Ждать, когда небо сдавит полоснувший город в черную клеть, когда звук шагов перекроет шумный, вонючий ветер из подворотни, скользящий по крышам ночных баров и лестницам в жаркие, подпольные клубы, когда нюх обострится, учует то, что должен учуять, хлестнет по загривку жгучей волной и зайдется поднывающей, застарелой болью в шраме. Ему кажется поначалу, что звуки чужих голосов с улицы просто мешаются в общий гул, создавая обманку чьего-то плача, но стоит прислушаться – нервные всхлипы всё звучат и звучат, как плохая, надорванная симфония расстроенного инструмента. Воздух наполняется сбитым дыханием, теплой кожей и запахом прелого серого вещества. А еще в ноздри бьет кислый, солоноватый запах спинномозговой жидкости. Ши замедляется, смотрит в сторону – как случайный прохожий он слишком здесь неслучаен. Именно такой, как он; кто не пройдет мимо.
Он находит её во тьме, скомканную, съежившуюся, бьющуюся в тихой, нервной дрожи, как птичка, посаженная в коробку. В темноте почти ничего не разглядеть, в отсвете слабых уличных ламп за углом он видит лишь крутой скат плеча, слипшегося с коленкой, а лица не видит совсем – зарывшееся в коленях, оно тихо стонет, отчего подрагивает всё тело, легонько ударяясь о грязную стену торчащими позвонками. Это маленькое девичье существо сидит в самом эпицентре всевозможных запахов человеческой смерти.
— Эй, — выдыхает гортанно, пробираясь к ней в темноту, чувствуя под подошвой ботинка фалангу чьего-то пальца, — Это ты сделала?
«Тише, тише» — его голос обнимает пустоту, пытается приласкать и её саму; опускается на корточки, совсем близко к земле, сплошь и рядом заляпанной кровью, — «Тише».
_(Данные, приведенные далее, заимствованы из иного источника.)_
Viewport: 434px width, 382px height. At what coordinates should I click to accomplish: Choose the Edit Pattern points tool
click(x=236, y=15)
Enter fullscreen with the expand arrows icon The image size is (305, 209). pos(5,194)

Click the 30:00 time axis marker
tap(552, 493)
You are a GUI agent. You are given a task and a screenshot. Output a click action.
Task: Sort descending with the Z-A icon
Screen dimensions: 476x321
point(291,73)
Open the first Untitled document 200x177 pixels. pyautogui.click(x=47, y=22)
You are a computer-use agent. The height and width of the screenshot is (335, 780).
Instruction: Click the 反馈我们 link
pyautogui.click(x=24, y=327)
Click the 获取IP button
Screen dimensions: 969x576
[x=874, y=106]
Поделиться428-02-2019 23:29:00
Два внимательных змеиных глаза вспыхивают жёлтыми огоньками. Она слышала шаги, но не хотела думать, что они настоящие — была слишком занята своей маленькой драмой. Она чувствует шаги всем телом — руками, бёдрами, спиной, затылком. Отзвуки чужой поступи пульсируют в ней, как все звуки, запахи и краски города, смешиваясь с её собственными ощущениями и сводят с ума не хуже тех таблеток, которых можно достать в клубе из-под полы. Тук-тук-тук, чеканный звук. Полли втягивает зубы, слишком быстро, ощущая каждой клеточкой десны как холодная ткань входит обратно в плоть. Слёзы высыхают мгновенно, но нежное личико ещё печёт от рыданий и чувства омерзительного насыщения, которое подарила ей страдающая Бонни из Глазго. Жирная, тягучая энергия этого сильного существа билась у неё внутри, тёрлась большим горячим котом о рёбра, обвивала хвостом беспокойное мятущееся сердце. Насыщение и страдание, животный коктейль, постоянное лакомство Полли-Холли.
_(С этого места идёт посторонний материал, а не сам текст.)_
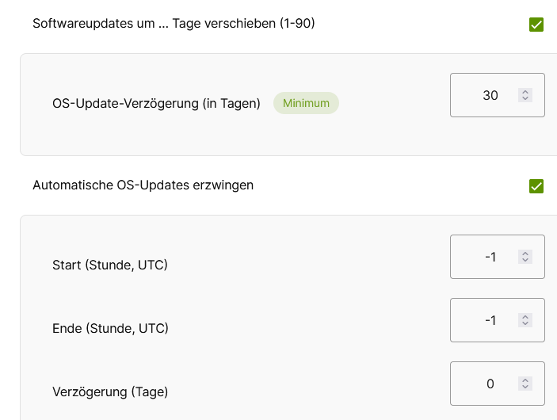Select the Verzögerung (Tage) field showing 0

(498, 384)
Глаза вспыхивают, светлая макушка дёргается вверх и назад, девушка-змея смотрит, выжидающе, словно готовясь к броску. Обострённые чувства складывают, как пазл, незамысловатую картинку — грубые черты, что-то яркое, что-то медное, как кровь в свете фонаря. Голос. Голос катится мягкой волной, омывает подворотню как морской берег, рябью скользит по лужицам крови и рваным ошмёткам чужого лица. Волна накатывает на Полли не успокоением — зудом где-то в глубине воспалённого разума. Это уже было, было, было. Похожие нотки, снисходительные как поздняя тёплая весна, она уже слышала. Так говорила она, уговаривая совсем ещё ребёнка, лягушонка-Полли, с широким ртом и разбитыми коленками, бросить свою вендетту, свою охоту, своё торжество силы. Тот голос был женским, а этот — мужским, суккубу это не нравится. Она смотрит, и на мгновение как будто бы сжимается сильнее, словно стремясь провалиться внутрь себя, поделиться на ничто и исчезнуть, словно её и не было. Свидетель. Лишний человек. Очевидец её падения. Ей бы кинуться, ей бы броситься, ей бы вспомнить, что она — отголосок древней твари в хрупком теле. У неё были глаза и рот, полный медвяного дурманящего яда. Но Полли страшно, Полли плещется в собственном малодушии, пока игнорировать шаги ещё возможно, хотя тело, мудрое тело, всё исходит тревогой и вопит о необходимости что-то предпринять.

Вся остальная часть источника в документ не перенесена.